Given information
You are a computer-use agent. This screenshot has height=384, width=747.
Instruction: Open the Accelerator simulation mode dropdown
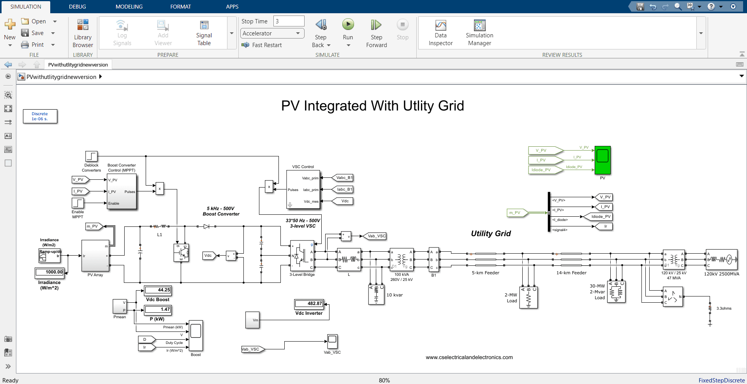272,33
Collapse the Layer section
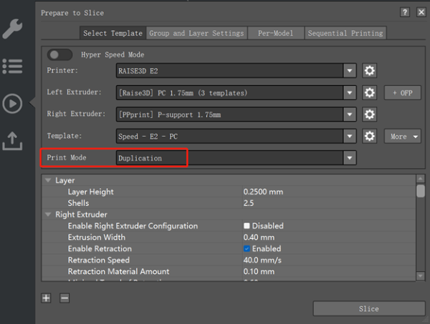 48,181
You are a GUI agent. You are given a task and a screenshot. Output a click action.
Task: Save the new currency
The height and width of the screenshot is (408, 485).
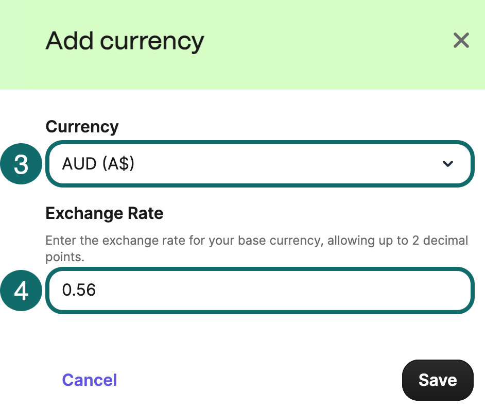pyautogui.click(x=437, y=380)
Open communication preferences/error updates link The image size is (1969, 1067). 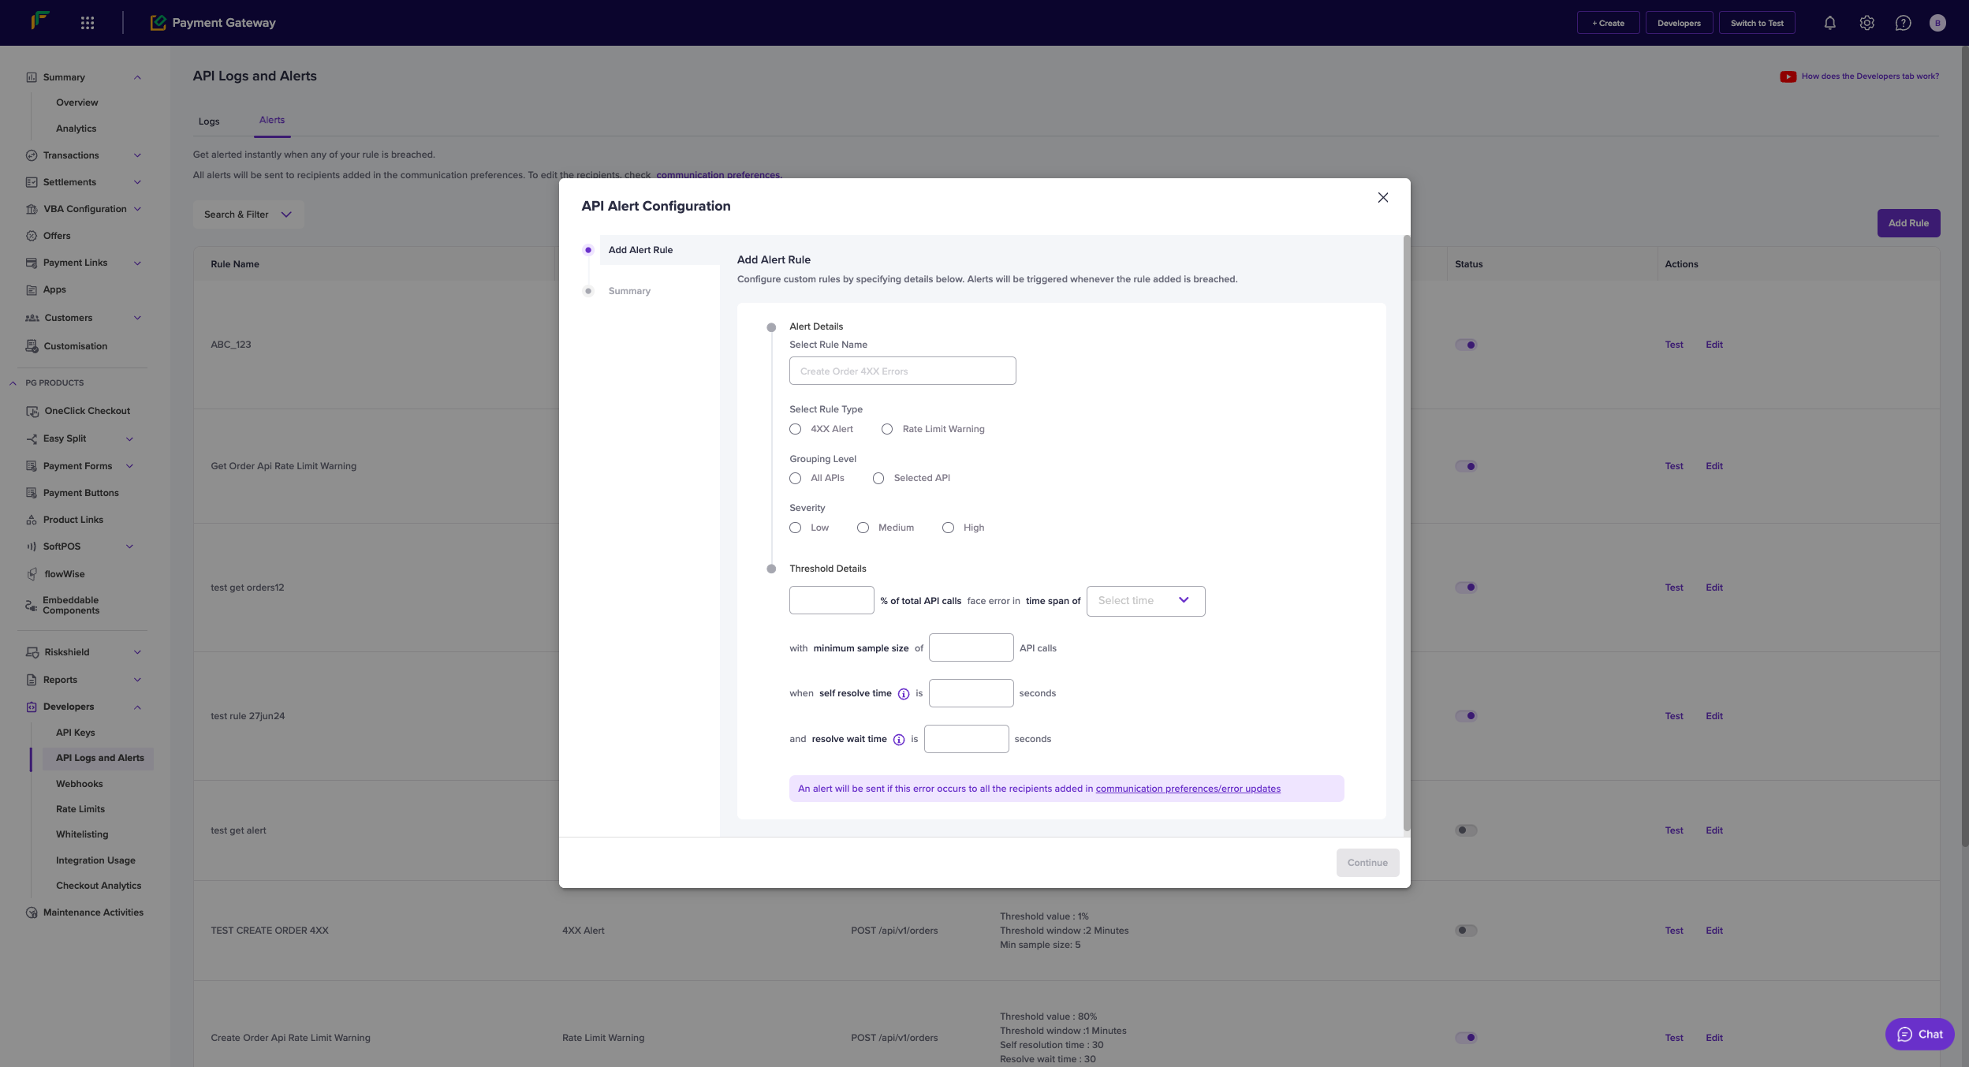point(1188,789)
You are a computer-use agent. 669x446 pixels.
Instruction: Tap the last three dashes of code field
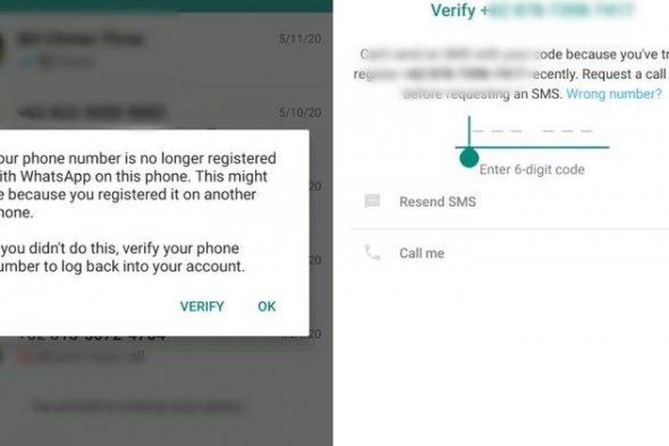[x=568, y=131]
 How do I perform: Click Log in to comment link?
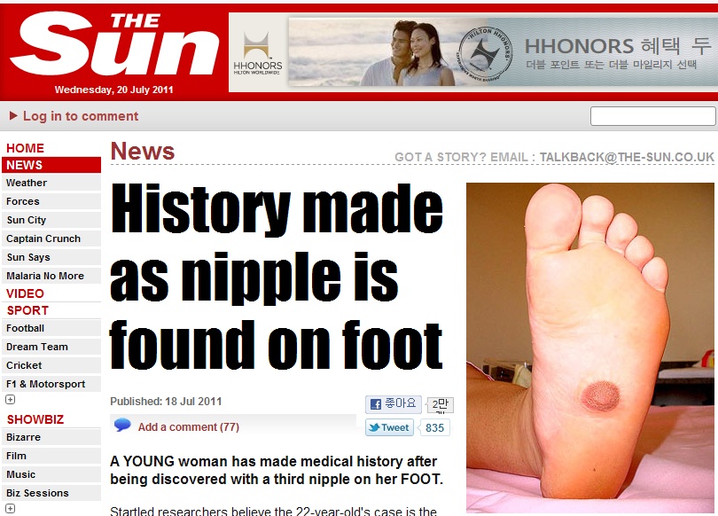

Goal
Pull out each line of the entries above that contains the string "height". Case counts.

Solution to this exercise
You are a computer-use agent. This screenshot has height=384, width=747.
The height and width of the screenshot is (408, 485).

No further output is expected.